Park Forest Elementary School students and teachers Wednesday returned from their holiday vacation to a day of mourning.
Mack Brady, a third-grader and the son of Elizabeth and Christian Brady, died Monday night from a swift, severe bacterial infection about two weeks shy of his ninth birthday. Christian Brady is dean of the Penn State Schreyer Honors College. Elizabeth Brady is a faculty member at Penn State.
Two days later, his classmates and the rest of Park Forest grieved, remembering an energetic, popular boy who loved comics, books including “The Hobbit,” and soccer.
“Lots of extra hugs today,” Principal Donnan Stoicovy said Wednesday.
Rather than hold an assembly, the school distributed copies of “Lifetimes: The Beautiful Way to Explain Death to Children,” a recommended book, to teachers to read to students, Stoicovy said.
Shocked teachers met before school, then spoke individually to their classes. Many students made cards and wrote letters to give to the Brady family.
“I think our teachers have done a fabulous job reassuring the children,” Stoicovy said.
Stoicovy notified most Park Forest parents and guardians by email on Tuesday, but Mack’s classmates received a call from their teacher.
“We decided her personal call would be helpful to them,” Stoicovy said.
Counselors from other State College Area School District schools went to Park Forest on Wednesday to help out. Children didn’t break down but many worried whether they were at risk, Stoicovy said.
They were told no. Mack died from a streptoccocal infection that quickly spread throughout his body in rare fashion, his father said.
In an email sent Tuesday to Park Forest families, district Superintendent Robert O’Donnell wrote that the district was communicating with the state Department of Health, the Centers for Disease Control and Mount Nittany Medical Center.
“They have confirmed it is safe for students to attend our school,” O’Donnell wrote.
Mostly, Stoicovy said, children talked about “the good things they remember about Mack” and expressed concern for his parents.
“A wonderful young man, just wonderful,” she said. “Very passionate about soccer, and he had a great sense of humor. Kind of shy to start with, but once you developed a relationship with him, the sense of humor would shine through. Just a delightful young man.”
Joanne Morrison, the Park Forest counselor, said students took solace in recalling Mack’s soccer prowess and “how great a kid he was.”
“How he made you laugh and how he was a fair player,” Morrison said. “So there’s a lot of remembering about the positive stuff.”
Christian Brady said his son loved playing goalkeeper for the State College Celtics soccer team, and hoped to make saves at Penn State, on the U.S. national team and eventually for the Real Madrid club in Spain.
Because he regularly watched Penn State men’s and women’s games, Mack’s family is creating a memorial scholarship for a Penn State goalie.
“So Mack, in a sense, will be able to play on the field he always wanted to,” Christian Brady said.
But soccer wasn’t Mack’s only interest.
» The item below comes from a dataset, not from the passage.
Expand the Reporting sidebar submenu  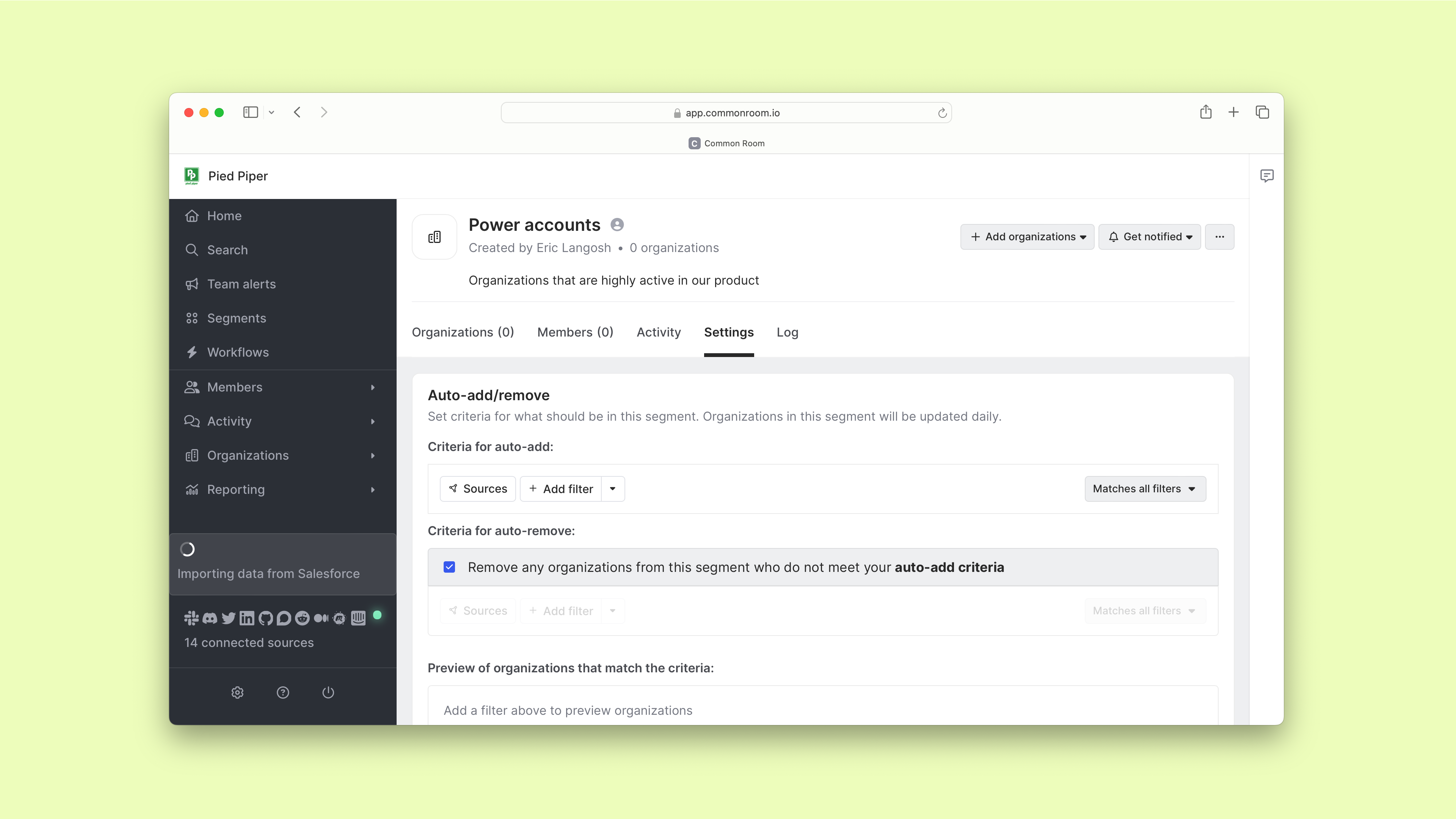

Adept with tools, he helped remodel a powder room last year, and was looking forward to working beside his father to tile a bathroom.
“He was our handyman,” Christian Brady said.
He also was a comics fan, the strips “Baby Blues,” “Big Nate” and “Biff” among his favorites. Daily, he and his father checked them out. When Christian Brady had to travel, he continued the ritual, reading comics over the phone with his son.
Mack, his father said, was an outdoorsy boy who seldom got sick — which made his sudden illness even harder to comprehend.
He came down with a fever Sunday and rested all day. Nothing seemed out of the ordinary, his father said.
“We just thought he had the flu,” he said.
The family made a doctor’s appointment for Monday. By that time, Mack was in trouble. Though he hadn’t complained about throat pain, he had strep. Blood tests showed the bacterial infection had spread throughout his body.
Brady said Mount Nittany Medical Center emergency room physicians acted quickly and decisively.
“They did all they could,” he said.
Mack was whisked onto a helicopter for Hershey Medical Center. His heart stopped en route.
“We get there and they say, ‘He didn’t make the flight,’ ” Brady said. “It was like a very bad movie. It was just stunning. There are no words to describe it.”
Doctors said the infection’s virulence and speed were extremely rare, Brady said.
“There was just no way for anybody to know it soon enough to do anything,” he said.
At Park Forest, Stoicovy plans to plant a tree in memory of Mack on the school grounds this spring. The school probably will dedicate a library book in his honor, probably one about soccer.
Meanwhile, Mack’s parents and older sister Izzy prepare for his funeral at 10 a.m. Friday at St. Andrew’s Episcopal Church in State College.
“We’ve got lots of support,” Christian Brady said. “It’s been an incredible level of support people are giving us.”
He and his wife know Mack’s friends and classmates are struggling like everyone to cope with his death. Their hearts go out to them, as others flock to their side.
“It’s just overwhelming,” Christian Brady said. “There’s not much more to say.”